_TASK STATEMENT_
Reproduce, from the lines below, exactly the stretch that begins at the line containing "Task: Open the View menu" and ends at the line containing "Click the blue page scrollbar thumb", both included.

(DATA TO EXAMINE Opens)

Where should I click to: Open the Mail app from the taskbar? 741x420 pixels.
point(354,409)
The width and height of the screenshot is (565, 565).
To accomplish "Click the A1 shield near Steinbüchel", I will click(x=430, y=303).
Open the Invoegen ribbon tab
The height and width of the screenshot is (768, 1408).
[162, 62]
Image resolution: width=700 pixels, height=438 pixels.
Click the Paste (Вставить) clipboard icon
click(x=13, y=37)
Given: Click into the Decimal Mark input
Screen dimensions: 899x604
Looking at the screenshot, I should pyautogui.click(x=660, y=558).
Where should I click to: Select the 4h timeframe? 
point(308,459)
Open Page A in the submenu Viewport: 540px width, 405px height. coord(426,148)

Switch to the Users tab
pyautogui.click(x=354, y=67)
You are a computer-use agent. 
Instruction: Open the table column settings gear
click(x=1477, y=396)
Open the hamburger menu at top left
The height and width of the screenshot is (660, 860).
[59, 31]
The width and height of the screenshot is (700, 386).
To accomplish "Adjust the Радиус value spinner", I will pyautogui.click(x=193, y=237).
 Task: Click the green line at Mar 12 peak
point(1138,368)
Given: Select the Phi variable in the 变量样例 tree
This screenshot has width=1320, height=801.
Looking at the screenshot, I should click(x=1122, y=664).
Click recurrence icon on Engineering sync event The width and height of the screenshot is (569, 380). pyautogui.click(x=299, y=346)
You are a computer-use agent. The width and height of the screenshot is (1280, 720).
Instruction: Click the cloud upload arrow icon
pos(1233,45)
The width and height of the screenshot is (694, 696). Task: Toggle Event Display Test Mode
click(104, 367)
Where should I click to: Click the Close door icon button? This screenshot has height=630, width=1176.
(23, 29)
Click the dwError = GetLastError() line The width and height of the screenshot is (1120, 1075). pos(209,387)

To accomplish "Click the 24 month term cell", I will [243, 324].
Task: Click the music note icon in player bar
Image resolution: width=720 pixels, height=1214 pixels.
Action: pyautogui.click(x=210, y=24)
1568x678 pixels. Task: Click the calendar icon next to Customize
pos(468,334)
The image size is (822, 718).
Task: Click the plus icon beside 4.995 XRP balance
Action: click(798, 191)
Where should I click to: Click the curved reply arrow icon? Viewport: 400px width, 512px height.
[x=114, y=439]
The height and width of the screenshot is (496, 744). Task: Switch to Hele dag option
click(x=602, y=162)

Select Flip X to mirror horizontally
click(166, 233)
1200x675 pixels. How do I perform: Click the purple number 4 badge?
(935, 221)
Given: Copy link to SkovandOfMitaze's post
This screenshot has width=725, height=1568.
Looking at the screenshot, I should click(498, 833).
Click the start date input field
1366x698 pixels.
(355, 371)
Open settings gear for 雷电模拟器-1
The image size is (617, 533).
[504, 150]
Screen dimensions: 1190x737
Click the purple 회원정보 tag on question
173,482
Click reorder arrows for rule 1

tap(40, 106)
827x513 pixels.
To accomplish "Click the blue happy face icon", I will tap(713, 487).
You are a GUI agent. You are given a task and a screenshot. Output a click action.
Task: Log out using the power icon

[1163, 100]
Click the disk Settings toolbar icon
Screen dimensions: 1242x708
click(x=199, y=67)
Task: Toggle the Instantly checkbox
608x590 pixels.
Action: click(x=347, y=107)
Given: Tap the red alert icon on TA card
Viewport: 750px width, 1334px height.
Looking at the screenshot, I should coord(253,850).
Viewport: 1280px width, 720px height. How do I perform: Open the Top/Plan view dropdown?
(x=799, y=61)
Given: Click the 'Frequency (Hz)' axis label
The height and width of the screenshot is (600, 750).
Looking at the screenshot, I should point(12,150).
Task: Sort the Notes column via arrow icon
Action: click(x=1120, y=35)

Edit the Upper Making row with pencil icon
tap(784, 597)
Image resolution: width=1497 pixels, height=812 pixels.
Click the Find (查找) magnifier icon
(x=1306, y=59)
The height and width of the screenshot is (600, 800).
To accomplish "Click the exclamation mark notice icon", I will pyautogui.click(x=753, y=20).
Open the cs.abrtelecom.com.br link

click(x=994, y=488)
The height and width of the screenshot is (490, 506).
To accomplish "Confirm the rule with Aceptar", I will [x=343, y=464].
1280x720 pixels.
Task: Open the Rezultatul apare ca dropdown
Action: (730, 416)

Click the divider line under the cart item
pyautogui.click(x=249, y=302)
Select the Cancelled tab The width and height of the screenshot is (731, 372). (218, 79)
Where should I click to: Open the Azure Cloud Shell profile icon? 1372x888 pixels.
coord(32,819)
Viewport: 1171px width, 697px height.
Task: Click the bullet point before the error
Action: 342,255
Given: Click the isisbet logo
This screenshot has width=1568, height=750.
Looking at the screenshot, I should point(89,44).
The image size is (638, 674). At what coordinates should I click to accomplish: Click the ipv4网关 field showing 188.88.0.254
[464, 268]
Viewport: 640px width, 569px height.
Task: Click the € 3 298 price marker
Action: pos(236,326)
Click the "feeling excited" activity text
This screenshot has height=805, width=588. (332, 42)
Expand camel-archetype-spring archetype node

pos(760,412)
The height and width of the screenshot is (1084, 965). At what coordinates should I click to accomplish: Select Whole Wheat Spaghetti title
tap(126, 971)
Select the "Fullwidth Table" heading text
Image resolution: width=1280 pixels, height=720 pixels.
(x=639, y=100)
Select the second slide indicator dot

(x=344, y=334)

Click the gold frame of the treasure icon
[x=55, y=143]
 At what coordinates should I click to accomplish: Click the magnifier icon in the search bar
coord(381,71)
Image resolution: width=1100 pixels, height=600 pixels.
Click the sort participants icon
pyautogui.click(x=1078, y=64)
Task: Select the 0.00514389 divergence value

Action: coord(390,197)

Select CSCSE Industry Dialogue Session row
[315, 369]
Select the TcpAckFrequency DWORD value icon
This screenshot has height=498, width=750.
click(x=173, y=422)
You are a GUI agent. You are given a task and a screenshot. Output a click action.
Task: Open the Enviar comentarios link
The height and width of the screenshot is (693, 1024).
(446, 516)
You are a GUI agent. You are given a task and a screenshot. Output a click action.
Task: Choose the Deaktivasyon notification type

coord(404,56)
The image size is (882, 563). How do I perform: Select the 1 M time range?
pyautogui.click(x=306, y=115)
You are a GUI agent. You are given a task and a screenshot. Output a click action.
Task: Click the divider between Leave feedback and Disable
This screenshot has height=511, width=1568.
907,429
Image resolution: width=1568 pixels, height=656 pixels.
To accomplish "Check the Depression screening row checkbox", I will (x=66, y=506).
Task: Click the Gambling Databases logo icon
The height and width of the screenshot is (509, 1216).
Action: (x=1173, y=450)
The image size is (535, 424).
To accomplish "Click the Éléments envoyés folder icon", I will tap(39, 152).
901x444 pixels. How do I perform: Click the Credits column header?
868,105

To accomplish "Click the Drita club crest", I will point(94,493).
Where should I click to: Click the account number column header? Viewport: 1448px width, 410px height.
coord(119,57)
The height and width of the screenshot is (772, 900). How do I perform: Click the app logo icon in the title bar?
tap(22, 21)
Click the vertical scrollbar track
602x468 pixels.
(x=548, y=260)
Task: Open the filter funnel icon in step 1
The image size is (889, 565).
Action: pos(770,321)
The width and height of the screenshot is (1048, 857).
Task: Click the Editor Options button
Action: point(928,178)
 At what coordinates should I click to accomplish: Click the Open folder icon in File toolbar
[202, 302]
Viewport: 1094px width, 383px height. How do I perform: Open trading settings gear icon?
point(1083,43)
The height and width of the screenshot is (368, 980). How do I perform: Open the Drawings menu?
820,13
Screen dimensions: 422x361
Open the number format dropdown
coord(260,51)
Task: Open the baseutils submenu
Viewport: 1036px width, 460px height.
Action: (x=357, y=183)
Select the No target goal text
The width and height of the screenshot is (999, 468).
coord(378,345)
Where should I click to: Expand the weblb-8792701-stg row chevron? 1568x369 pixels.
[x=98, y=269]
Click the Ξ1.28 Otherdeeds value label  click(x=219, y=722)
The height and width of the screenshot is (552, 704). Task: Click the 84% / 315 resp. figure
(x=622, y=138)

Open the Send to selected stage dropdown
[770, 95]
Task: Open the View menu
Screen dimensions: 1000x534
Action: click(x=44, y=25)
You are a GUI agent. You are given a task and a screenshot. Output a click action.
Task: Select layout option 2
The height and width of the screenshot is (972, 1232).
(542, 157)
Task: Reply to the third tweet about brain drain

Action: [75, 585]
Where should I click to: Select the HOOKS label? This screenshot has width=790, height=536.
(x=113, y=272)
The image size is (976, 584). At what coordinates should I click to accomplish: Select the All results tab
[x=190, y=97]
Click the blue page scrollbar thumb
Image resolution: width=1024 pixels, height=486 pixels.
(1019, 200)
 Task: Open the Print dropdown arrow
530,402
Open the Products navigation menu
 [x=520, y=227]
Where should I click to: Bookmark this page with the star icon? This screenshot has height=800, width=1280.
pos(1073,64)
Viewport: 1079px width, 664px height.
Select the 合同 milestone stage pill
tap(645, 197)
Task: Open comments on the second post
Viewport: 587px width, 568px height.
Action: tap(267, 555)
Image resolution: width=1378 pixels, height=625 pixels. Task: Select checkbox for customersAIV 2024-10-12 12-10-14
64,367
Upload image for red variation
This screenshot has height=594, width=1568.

(DATA TO EXAMINE Closes)

_SOLUTION TO THIS PROBLEM_
Task: Open the View menu
Screen dimensions: 1000x534
Action: click(x=44, y=25)
You are a GUI agent. You are given a task and a screenshot. Output a click action.
Task: Select layout option 2
The height and width of the screenshot is (972, 1232).
(542, 157)
Task: Reply to the third tweet about brain drain

Action: [75, 585]
Where should I click to: Select the HOOKS label? This screenshot has width=790, height=536.
(x=113, y=272)
The image size is (976, 584). At what coordinates should I click to accomplish: Select the All results tab
[x=190, y=97]
Click the blue page scrollbar thumb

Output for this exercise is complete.